WASHINGTON -- The Postal Service was $3.5 billion in the red for the third quarter and may not be able to make a required payment for future retiree health benefits, the agency said Thursday.
Losses for the April through June quarter were $1.1 billion more than the post office lost in the same period a year ago.
The post office has been rocked by declining mail volume as people and businesses continue switching to the Internet in place of letters and paper bills.
"Given current trends, we will not be able to pay all 2011 obligations," Joseph R. Corbett, the Postal Service's chief financial officer, said in a statement.
"Despite ongoing aggressive cost reductions totaling over $10 billion in the last three years, it is clear that a liquidity problem is looming and must be addressed through fundamental changes requiring legislation and changes to contracts," he said.
To stem the losses, postal officials have proposed raising rates, cutting out Saturday mail delivery and eliminating advance payments for retiree health benefits.
Congress has been skeptical about the proposal to eliminate Saturday deliveries and a Senate Appropriations subcommittee voted to block the change.

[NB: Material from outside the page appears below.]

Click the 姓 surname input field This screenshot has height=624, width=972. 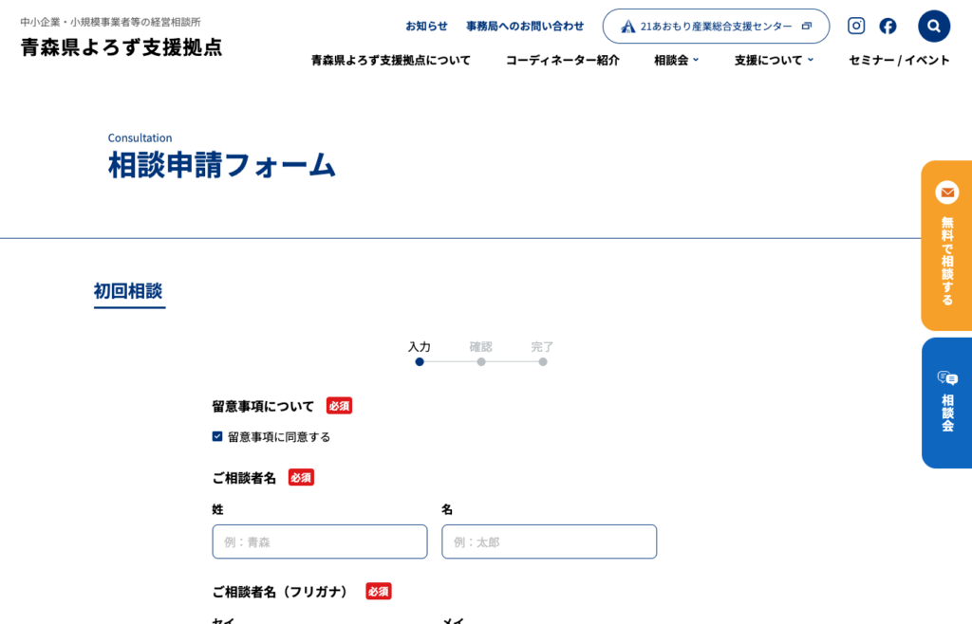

On the House side, meanwhile, a subcommittee is looking at changing the requirement that the Postal Service pay more than $5 billion annually into a fund for future health benefits for its retirees.
The post office said its cash flow and the $3 billion it could borrow may not be enough to cover the $5.5 billion payment it is required to make into the benefit fund on Sept. 30.
Such payments are not required of other federal agencies, but federal budget officials have opposed eliminating them for the post office as that would -- at least on paper -- show up as an increase in the federal deficit.
Overall, the post office had income of $16 billion for April-June, which was down $294 million from the same period last year. At the same time expenses were $19.5 billion, an increase of $789 million.
The number of items mailed during the period was 40.9 billion pieces, down by 700 million.
The year-to-date net loss for the post office is $5.4 billion, compared to a loss in the same period last year of $4.7 billion.
The post office has cut spending and work hours in recent years but is restricted by union contracts. In addition, efforts to save money by closing or consolidating postal facilities often run into opposition from local residents and Congress.